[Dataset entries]
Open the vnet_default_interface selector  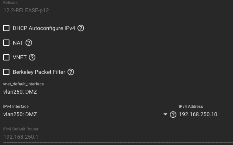[x=118, y=92]
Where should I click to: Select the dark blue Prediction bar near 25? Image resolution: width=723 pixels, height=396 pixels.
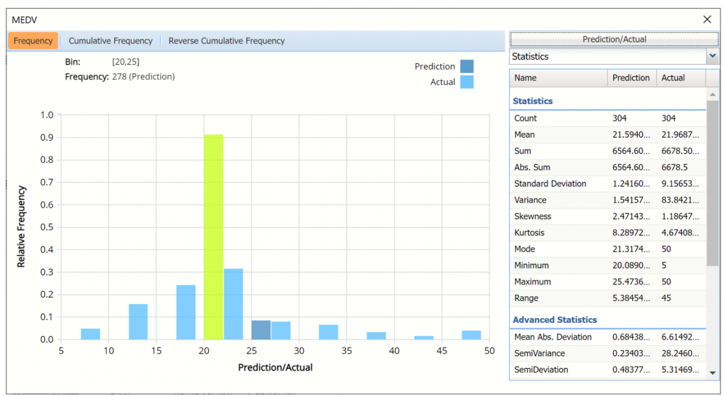coord(261,330)
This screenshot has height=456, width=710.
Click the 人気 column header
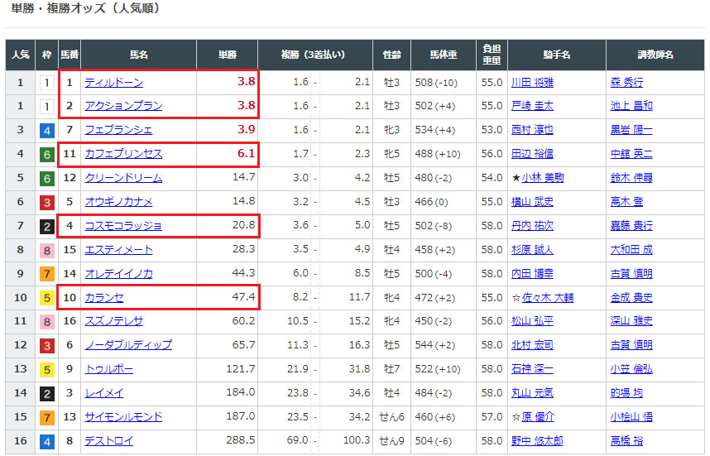(20, 55)
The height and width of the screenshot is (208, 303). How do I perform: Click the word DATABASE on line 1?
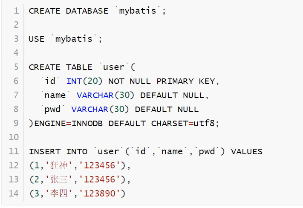pos(87,11)
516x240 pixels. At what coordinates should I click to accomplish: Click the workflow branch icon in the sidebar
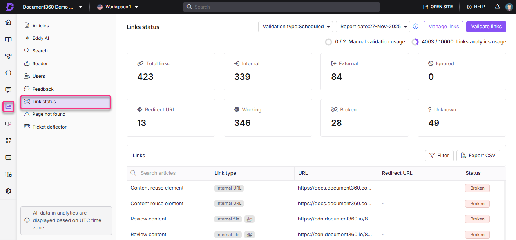point(8,56)
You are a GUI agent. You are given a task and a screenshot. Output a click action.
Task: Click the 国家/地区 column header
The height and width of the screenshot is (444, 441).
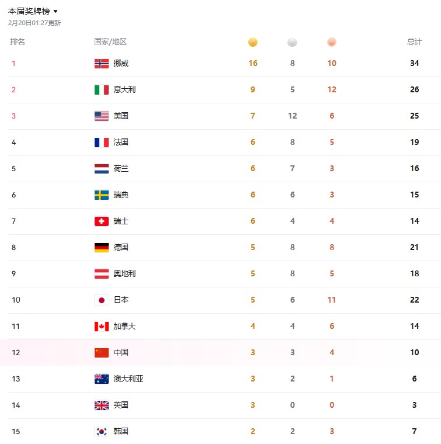pyautogui.click(x=110, y=42)

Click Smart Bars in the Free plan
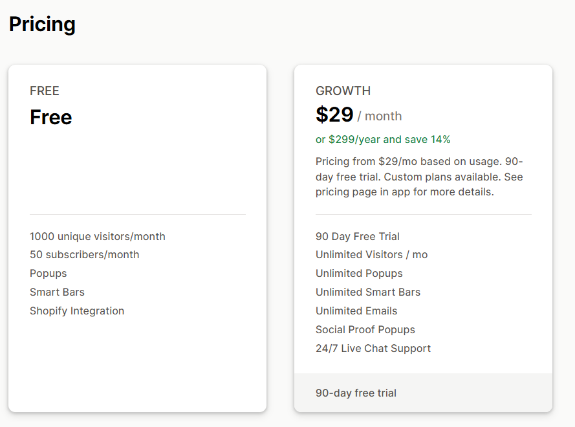coord(57,292)
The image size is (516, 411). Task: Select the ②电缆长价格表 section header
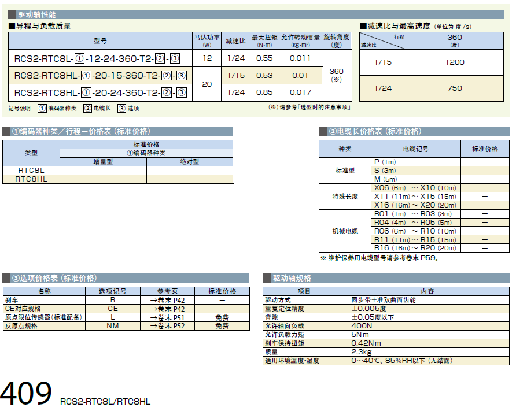point(375,131)
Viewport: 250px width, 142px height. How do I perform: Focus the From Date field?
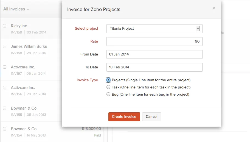(x=154, y=54)
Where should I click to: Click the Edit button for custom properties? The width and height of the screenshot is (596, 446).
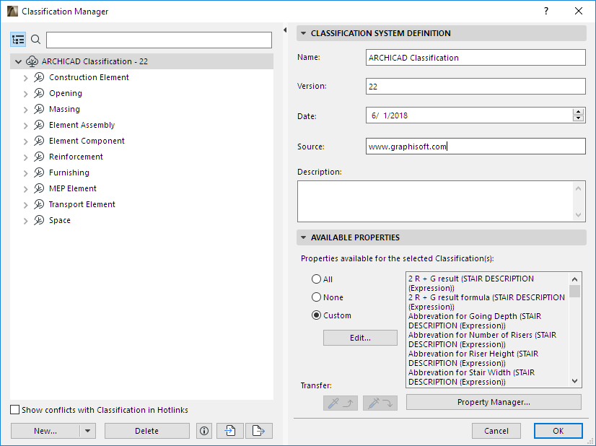359,338
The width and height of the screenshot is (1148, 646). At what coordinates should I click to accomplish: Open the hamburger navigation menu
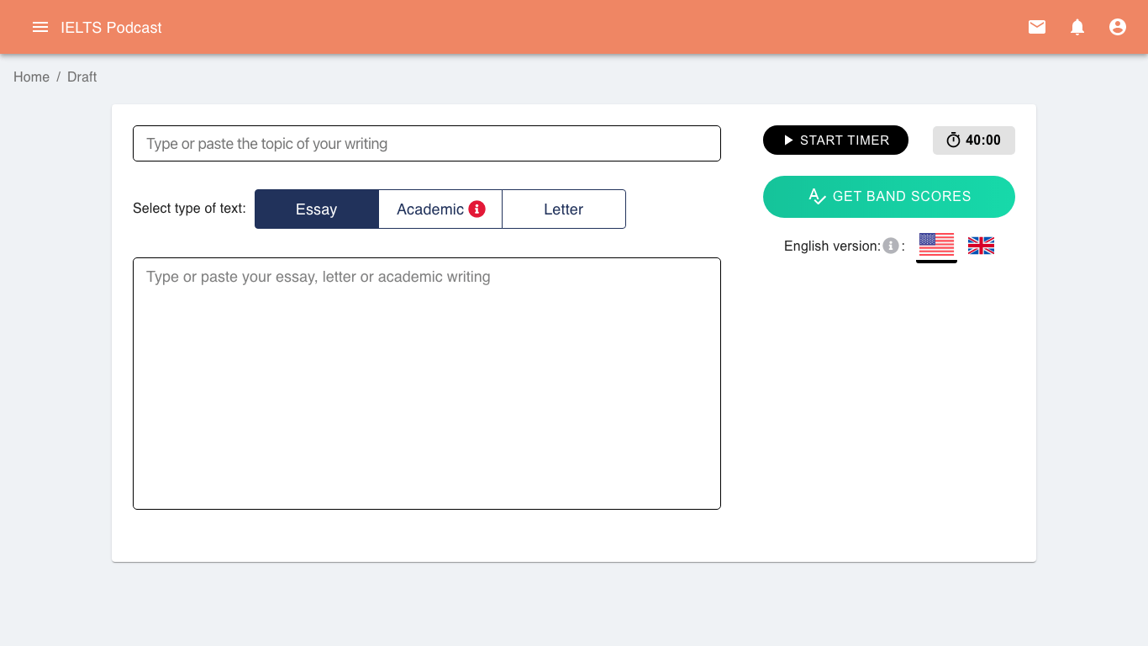[x=39, y=26]
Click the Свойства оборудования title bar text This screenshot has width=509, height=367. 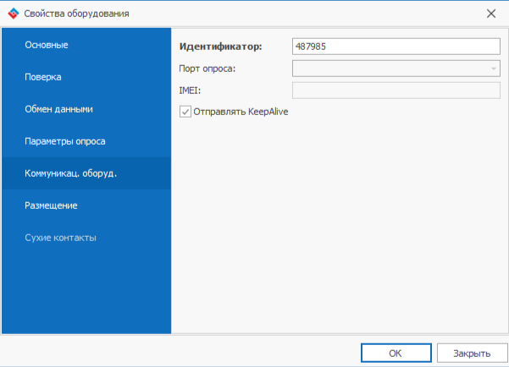point(76,13)
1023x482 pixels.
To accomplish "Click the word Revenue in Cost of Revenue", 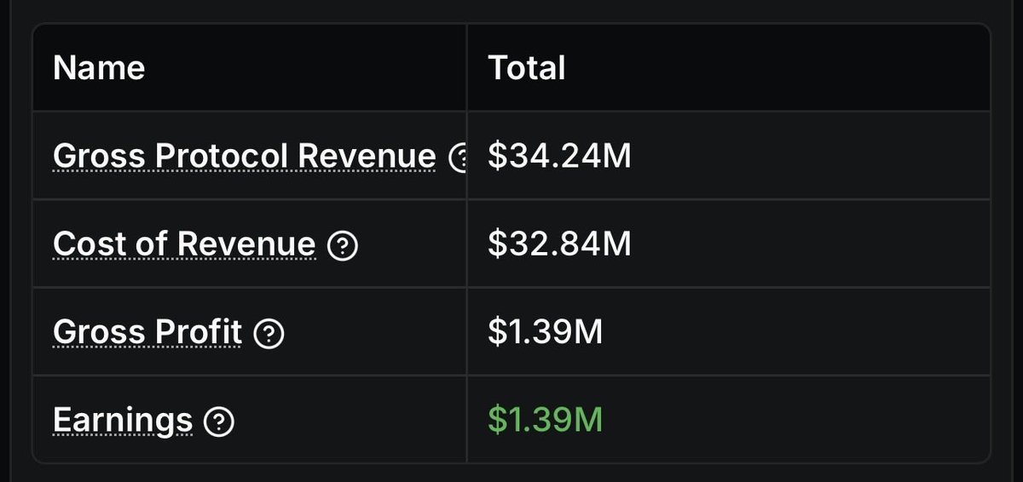I will tap(246, 245).
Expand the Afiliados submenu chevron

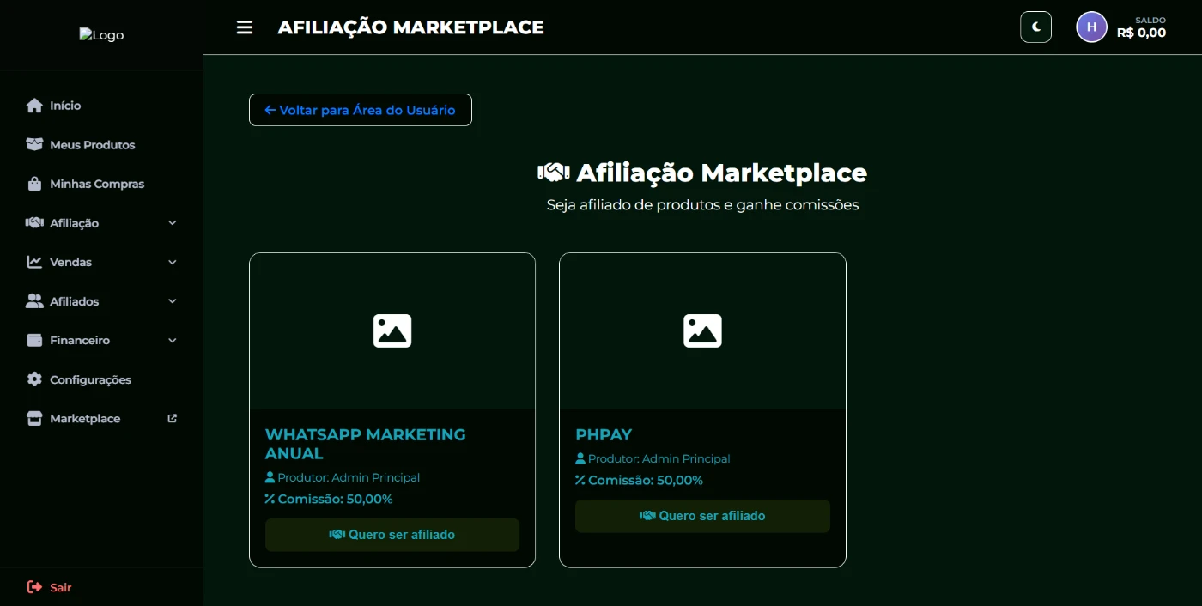(x=173, y=301)
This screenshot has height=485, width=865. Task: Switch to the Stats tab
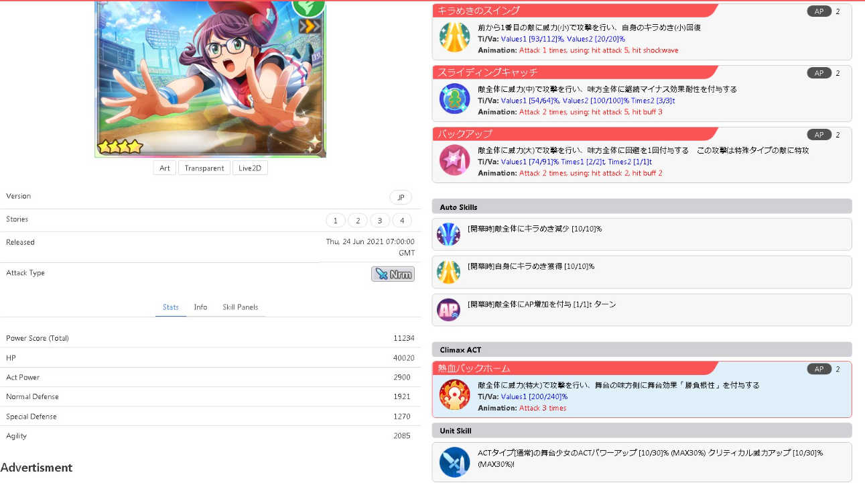(171, 307)
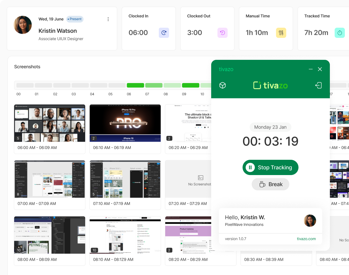Click the coffee cup Break button

(270, 184)
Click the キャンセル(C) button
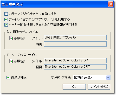 click(99, 87)
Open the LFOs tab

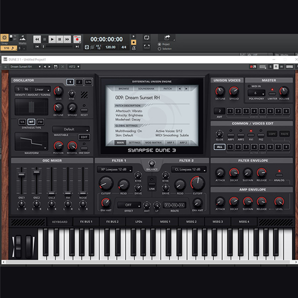(139, 221)
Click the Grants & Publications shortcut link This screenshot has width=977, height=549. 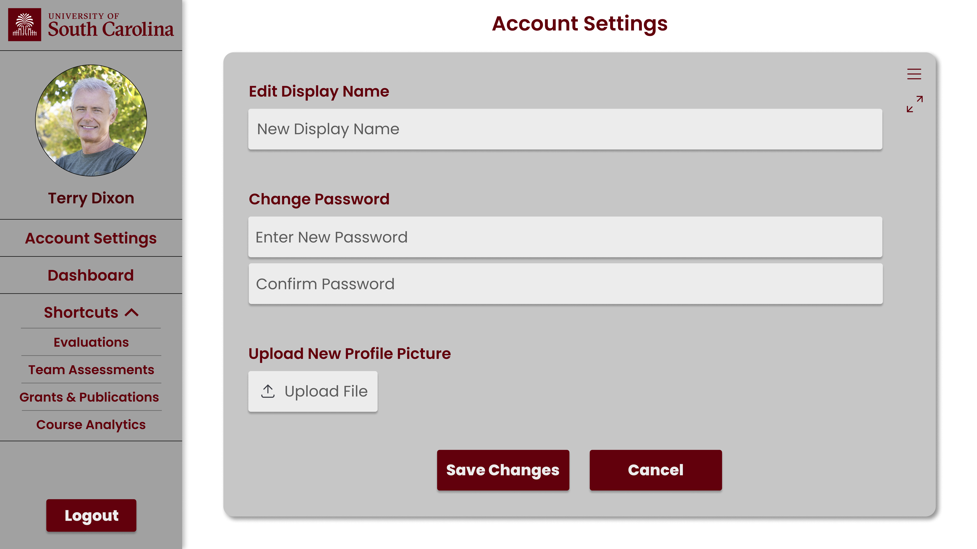tap(89, 397)
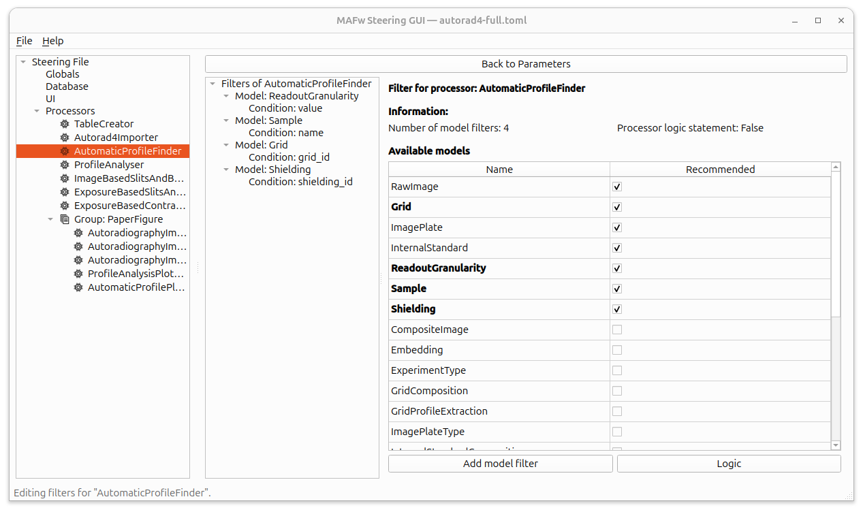
Task: Collapse the Filters of AutomaticProfileFinder root
Action: (x=212, y=83)
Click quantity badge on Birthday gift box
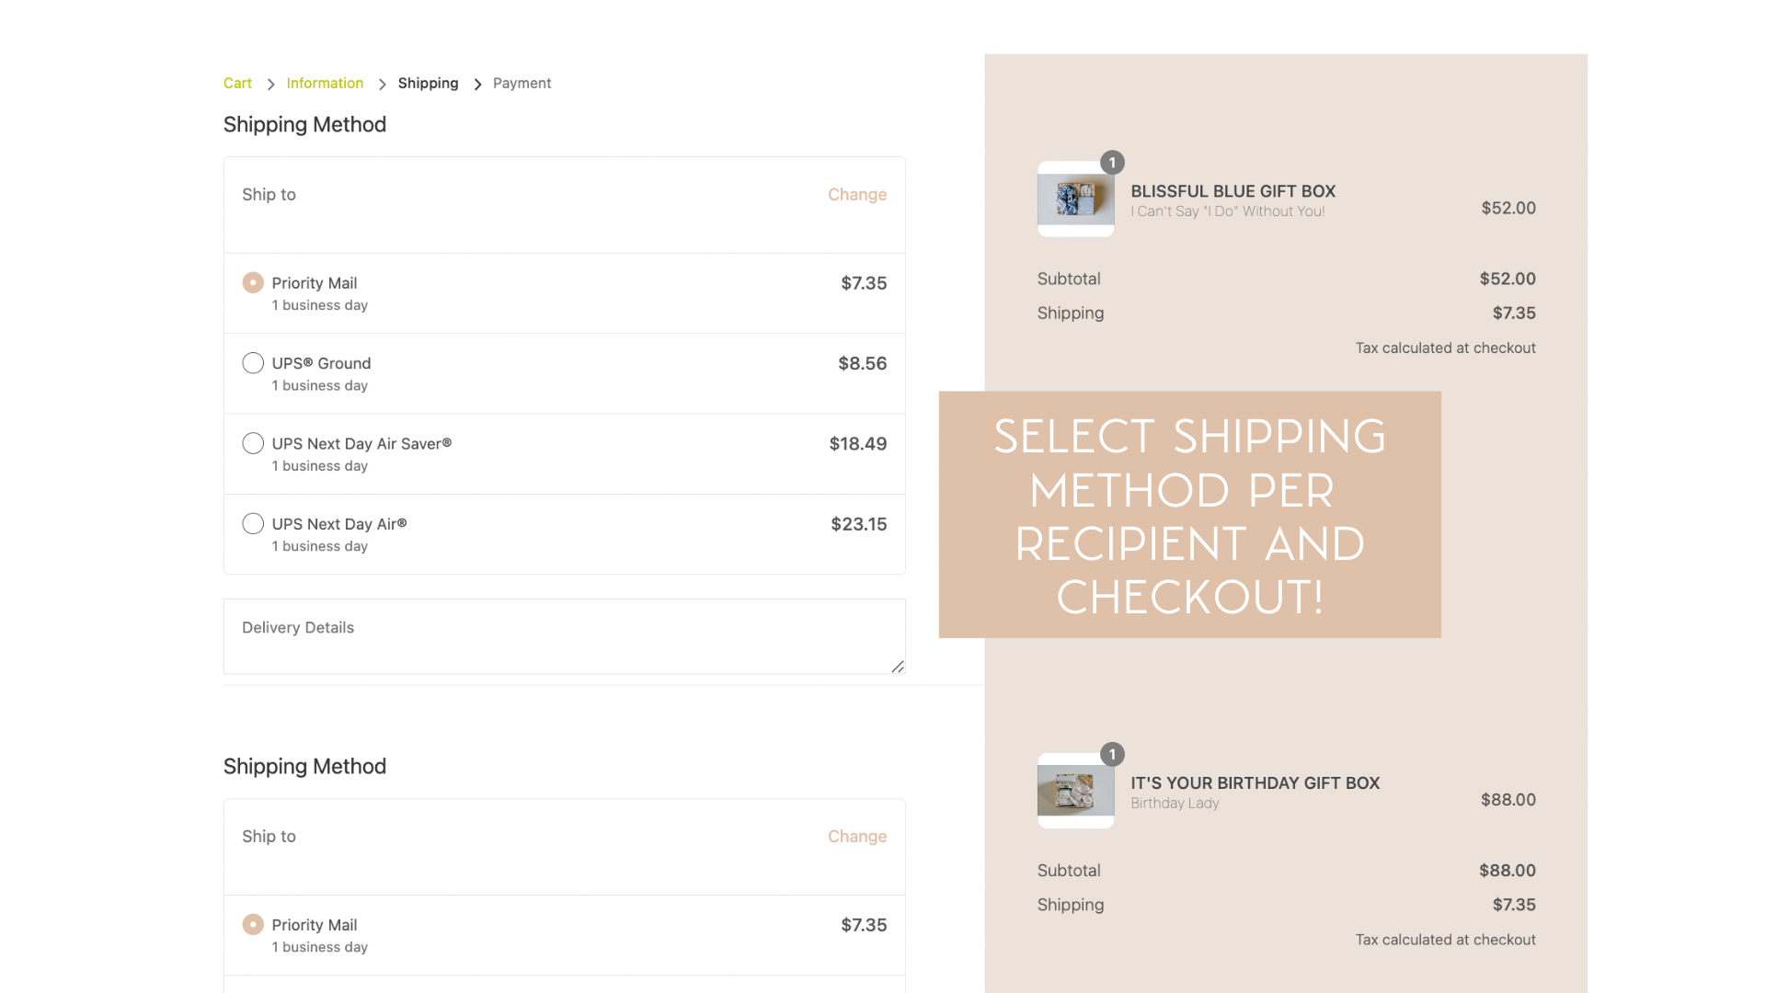1766x993 pixels. point(1112,754)
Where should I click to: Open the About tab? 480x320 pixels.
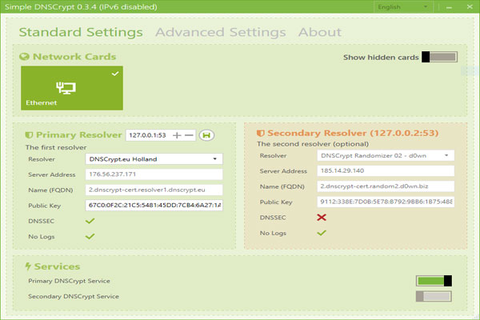point(319,33)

### Exercise
Each line from the one that contains "The height and width of the screenshot is (208, 303)." down to the one that contains "You are a GUI" is to be returned exactly as it stands above, both ends included, with pictures removed.

### Your response
The height and width of the screenshot is (208, 303). How do I perform: Click the word DATABASE on line 1?
pos(87,11)
516x240 pixels. At what coordinates should I click to accomplish: Click the workflow branch icon in the sidebar
point(8,56)
You are a GUI agent. You are given a task and a screenshot. Output a click action.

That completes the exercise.